The world's largest tidal stream energy array will be built in the Sound of Islay on Scotland's west coast.
On 17th March 2011, the Scottish Government approved plans to develop a 10MW tidal power array in the Sound of Islay, the channel of water that separates the islands of Jura and Islay.
The £40 million tidal array development, the first of its kind in the world, will generate enough electricity for over 5,000 homes - more than double the number of homes on Islay.
Utilities company ScottishPower Renewables plans to install ten tidal turbines, each capable of producing 1MW of electricity. The project will use HS1000 tidal turbines developed by Norwegian company Hammerfest Strøm AS. Seen as one of the world’s most advanced tidal turbine designs, the device was the first turbine in the world to convert kinetic energy in tidal waters to electricity.
The location in the Sound of Islay was chosen following a search to find the best site for a demonstration project. The Sound of Islay benefits from strong tidal flows, shelter from storms and waves and has available grid capacity.
The 10 Megawatt facility will further develop emerging tidal energy technology, provide economic and community benefits to Islay and Jura and cement Scotland's position as a global leader in marine energy.
ScottishPower Renewables has been working closely with Islay Energy Trust for the last 2 years and have funded a full time development officer on the island to help with the project and to encourage maximum local involvement. This has resulted in a number of residents getting involved with the project and it is anticipated that more than £500,000 will be spent locally during the project development phase.
A commercial agreement has also been signed with the whisky distillers on Islay to provide electricity from the project to eight distilleries.
"Scotland's seas have unrivalled potential to generate green energy"
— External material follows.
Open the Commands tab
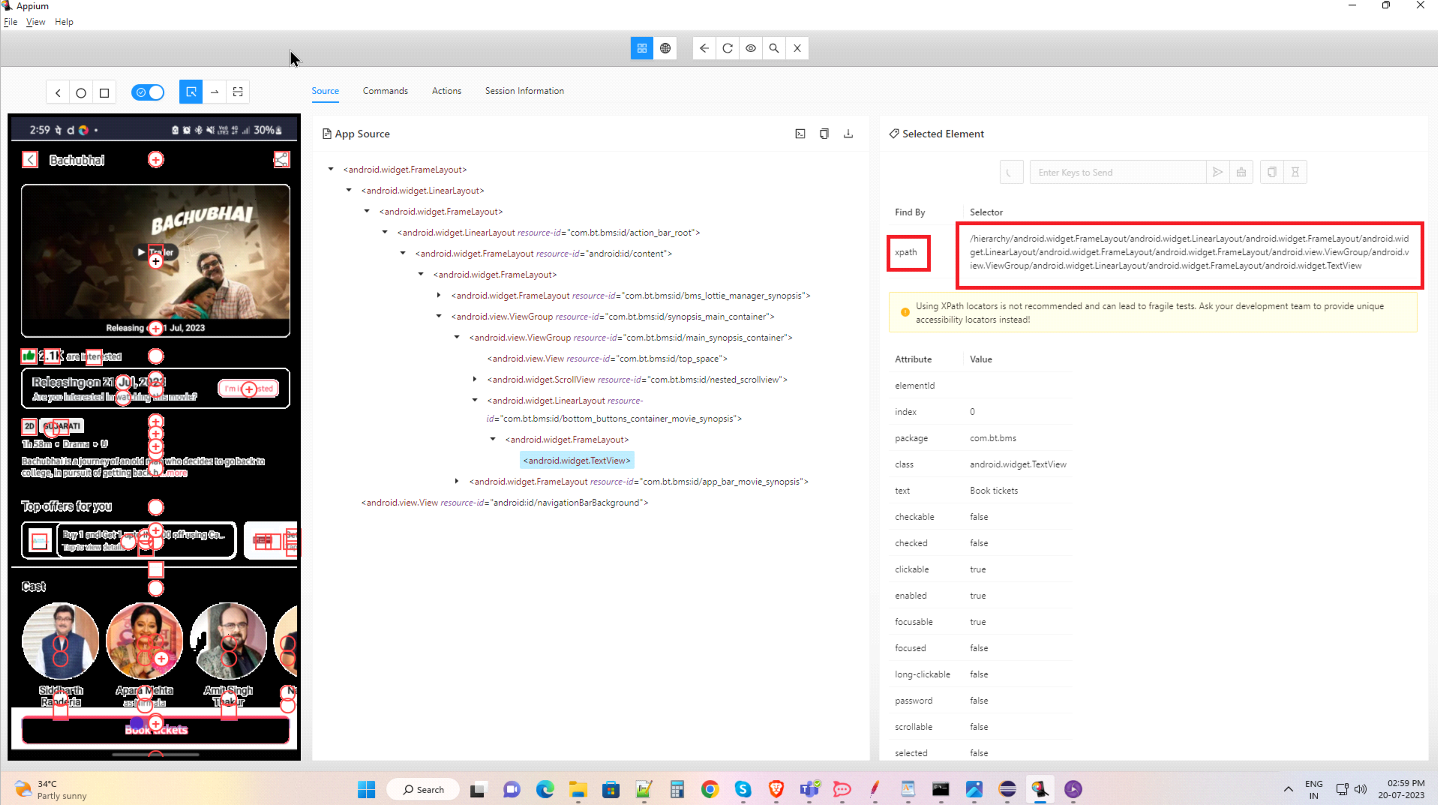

Scotland is widely regarded as having the best tidal power resources anywhere in the world and the progression to demonstration projects is seen as a vital step towards fully realising this potential.
The Islay project will play a key role in proving a range of factors necessary for the large scale deployment of the technology. This will include developing a better understanding of the technical aspects involved in deploying and maintaining machines and bringing forward systems to monitor and analyse their performance.
The Scottish Government's Cabinet Secretary for Finance, John Swinney, said: "With around a quarter of Europe's potential tidal energy resource and a tenth of the wave capacity, Scotland's seas have unrivalled potential to generate green energy, create new, low carbon jobs, and bring billions of pounds of investment to Scotland. This development - the largest tidal array in the world - does just that and will be a milestone in the global development of tidal energy."
"ScottishPower Renewables array will work in harmony with the environment and use the power of the tides in the Sound of Islay to generate enough green energy to power double the number of homes on Islay. There is simply nothing like it consented anywhere else in the world."
"The Scottish Government has the right incentives for commercial marine energy generation. With the highest support levels in the UK for wave and tidal energy, our £10 million Saltire Prize - Scotland's energy challenge to the world to inspire innovation in marine energy - and our low carbon investment project, Scotland is one of the most attractive markets in the world for investment in marine renewables. We will continue to work with our enterprise agencies and with other partners to develop to our full potential and cement Scotland's position as a global leader in marine energy."
Wave and tidal energy are emerging industries, with many technologies at an early development stage.
Scotland has an estimated 10% of Europe's wave power and 25% of tidal power, putting it in an ideal position at the forefront of this emerging sector.
The Scottish Government's target is to meet 80% of electricity demand from renewables by 2020. In 2009, 27% of electricity demand came from renewables. There is around 7 Gigawatts (GW) of renewables capacity installed, under construction or consented around Scotland, which will take Scotland beyond the interim target of 31 per cent of Scotland's electricity demand from renewables by 2011.